Dall’ hic et nunc, l’irrinunciabile qui e ora che nel calcio è la sola dimensione a contare e che il tecnico sta dimostrando di dominare con sempre maggiore autorevolezza, alle questioni riguardanti la Roma futuribile, forse imminente, illustrate o almeno prefigurate dal dirigente. Un dirigente filosoficamente caratterizzante, dirimente; uno che ha l’aria di bruciare i tempi nel comprendere l’ambiente in cui è venuto a lavorare. Il primo tratto che, in genere distingue le persone intelligenti. Sufficientemente politico, peraltro, somiglianze a parte.

In mezzo sta il derby, convitato di pietra che si preferirebbe non nominare praticamente fino al fischio d’inizio di Orsato. A parte Fonseca, ovviamente, che ha inquadrato la stracittadina, in conferenza, con la serenità delle legittime ambizioni.

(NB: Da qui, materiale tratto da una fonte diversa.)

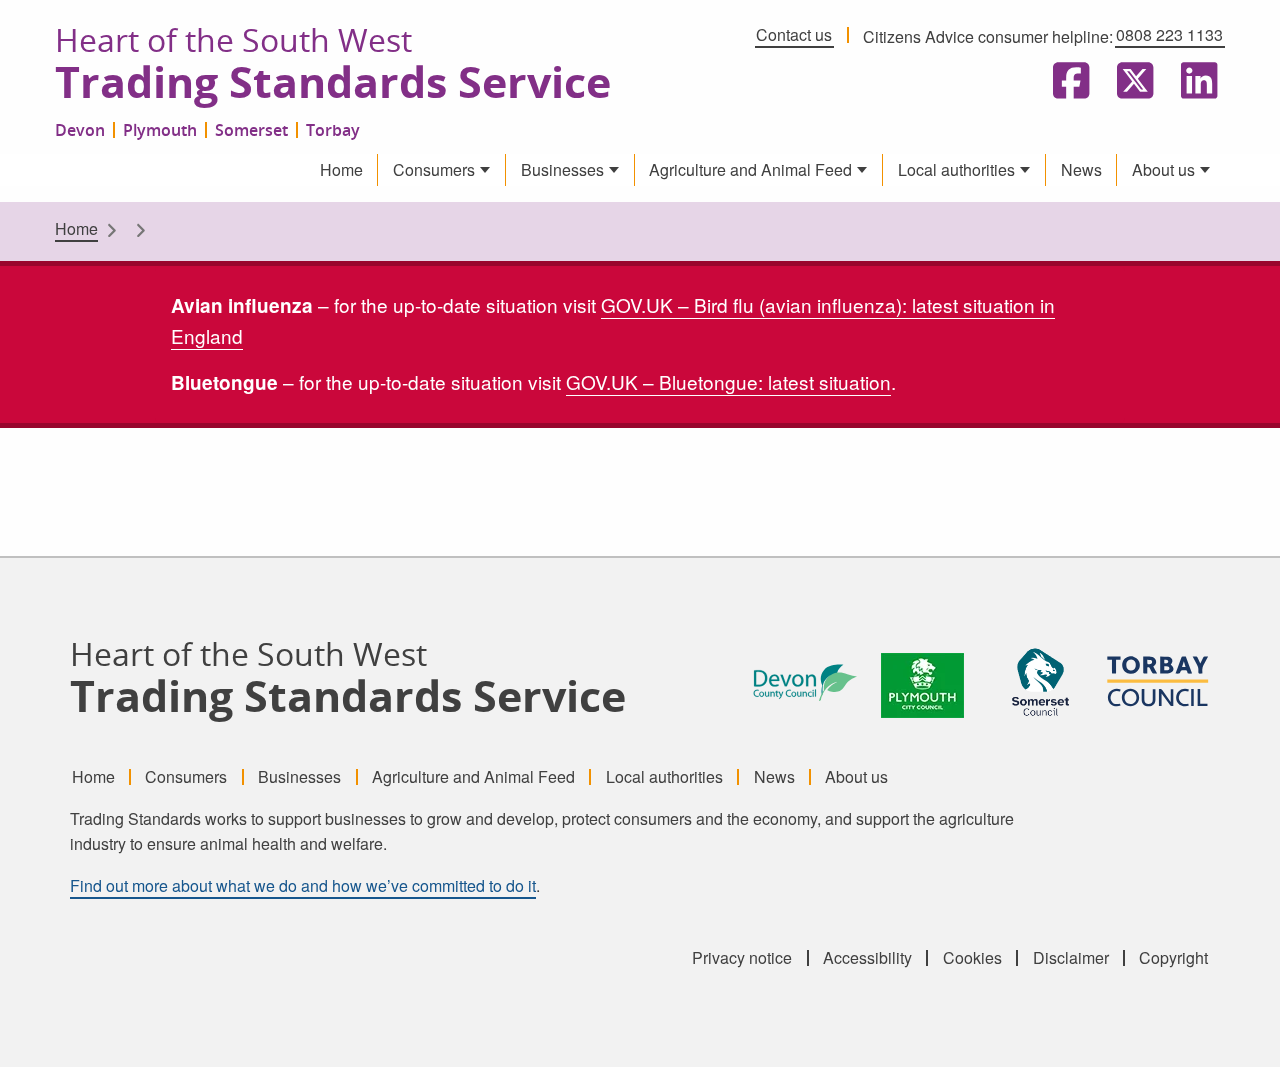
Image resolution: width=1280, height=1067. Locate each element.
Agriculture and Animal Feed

Eccolo, per chi avesse necessità di individuarlo, il comune denominatore tra le parole del tecnico e quelle del dirigente: la legittimità delle ambizioni. Quelle che ci si può ragionevolmente permettere al momento e quelle che si potranno irrobustire con una pianificazione ragionevole, con una operatività che non trascuri alcun particolare. È ovvio che sono e saranno sempre i risultati, di settimana in settimana, a indicare il grado di saldezza di un allenatore su una panchina; è al tempo stesso più che ragionevole, però, pensare che uno come Fonseca, che da buon lusitano ha navigato di cabotaggio a prescindere da ciò in cui società lo ha o non lo ha accontentato, costituisca un’ottima sponda, come appendice tecnica, per un lavoro dirigenziale che voglia sposare i due obiettivi di colmare la lacuna di vincere un trofeo in tempi ragionevoli, dopo anni di magra e di programmare una crescita ponderata a livello tecnico ed economico, con l’ordine dei due termini che si può anche invertire.

Scende in campo la Roma del presente, l’unica che conti, ripetiamo, in questo derby; a bordo campo, però, è come se si scaldasse quella del futuro. Immaginare una continuità tra le due è o sarebbe il primo elemento di coerenza in un’epoca di passaggio.